Areas of use of Standard Error of the Mean (SEM):
Confidence intervals for the mean. For example, if you conducted a survey with a small sample and calculated the mean and SEM, you can construct a confidence interval indicating where the true mean lies in the population.
When comparing average values from different samples SEM is used to determine the statistical significance of differences between samples. If the difference in means is greater than a few SEMs, it may indicate a statistically significant difference.
SEM indicates how accurate The sample mean estimates the true mean of the population. A large SEM indicates greater uncertainty in the estimate.

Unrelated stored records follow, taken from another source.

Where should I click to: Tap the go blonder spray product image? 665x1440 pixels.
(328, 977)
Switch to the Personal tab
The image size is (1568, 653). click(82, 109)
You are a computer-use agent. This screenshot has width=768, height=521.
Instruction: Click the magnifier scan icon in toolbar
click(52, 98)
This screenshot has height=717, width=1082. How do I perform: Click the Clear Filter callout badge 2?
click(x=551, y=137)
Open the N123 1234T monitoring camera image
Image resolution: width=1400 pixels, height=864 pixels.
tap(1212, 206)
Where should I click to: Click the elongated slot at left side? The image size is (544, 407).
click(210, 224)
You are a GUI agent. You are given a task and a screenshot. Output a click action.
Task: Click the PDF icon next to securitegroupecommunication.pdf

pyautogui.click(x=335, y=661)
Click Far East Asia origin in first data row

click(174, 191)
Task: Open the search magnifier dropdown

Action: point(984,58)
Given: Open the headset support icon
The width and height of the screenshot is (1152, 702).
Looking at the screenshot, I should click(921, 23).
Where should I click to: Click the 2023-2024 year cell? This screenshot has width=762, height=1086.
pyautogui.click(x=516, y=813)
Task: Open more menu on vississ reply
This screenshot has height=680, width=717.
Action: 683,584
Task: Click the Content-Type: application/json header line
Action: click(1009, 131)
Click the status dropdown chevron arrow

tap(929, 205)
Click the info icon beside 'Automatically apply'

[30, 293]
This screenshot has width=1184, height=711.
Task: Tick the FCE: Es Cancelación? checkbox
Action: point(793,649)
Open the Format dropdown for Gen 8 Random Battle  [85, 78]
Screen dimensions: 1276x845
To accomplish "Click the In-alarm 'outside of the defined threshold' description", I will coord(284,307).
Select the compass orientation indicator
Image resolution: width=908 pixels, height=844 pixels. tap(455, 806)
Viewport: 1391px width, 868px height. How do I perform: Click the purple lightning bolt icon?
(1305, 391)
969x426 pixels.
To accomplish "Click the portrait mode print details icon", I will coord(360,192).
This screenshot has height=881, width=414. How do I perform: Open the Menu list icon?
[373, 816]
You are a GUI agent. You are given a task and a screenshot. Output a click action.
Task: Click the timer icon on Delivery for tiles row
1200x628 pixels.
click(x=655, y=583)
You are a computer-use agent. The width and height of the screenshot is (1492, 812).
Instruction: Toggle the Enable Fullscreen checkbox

With caution and reservations, standard deviation and standard error should be used to assess risk in the financial sector. The SD and SEM formulas are based on several statistical assumptions. It is important to understand these assumptions when using and interpreting the results.
Literature
Vladimir Gmurman. Theory of Probability and Mathematical Statistics
Bessel amendmentBessel's correction
Nassim Nicholas Taleb. Statistical implications of fat tails.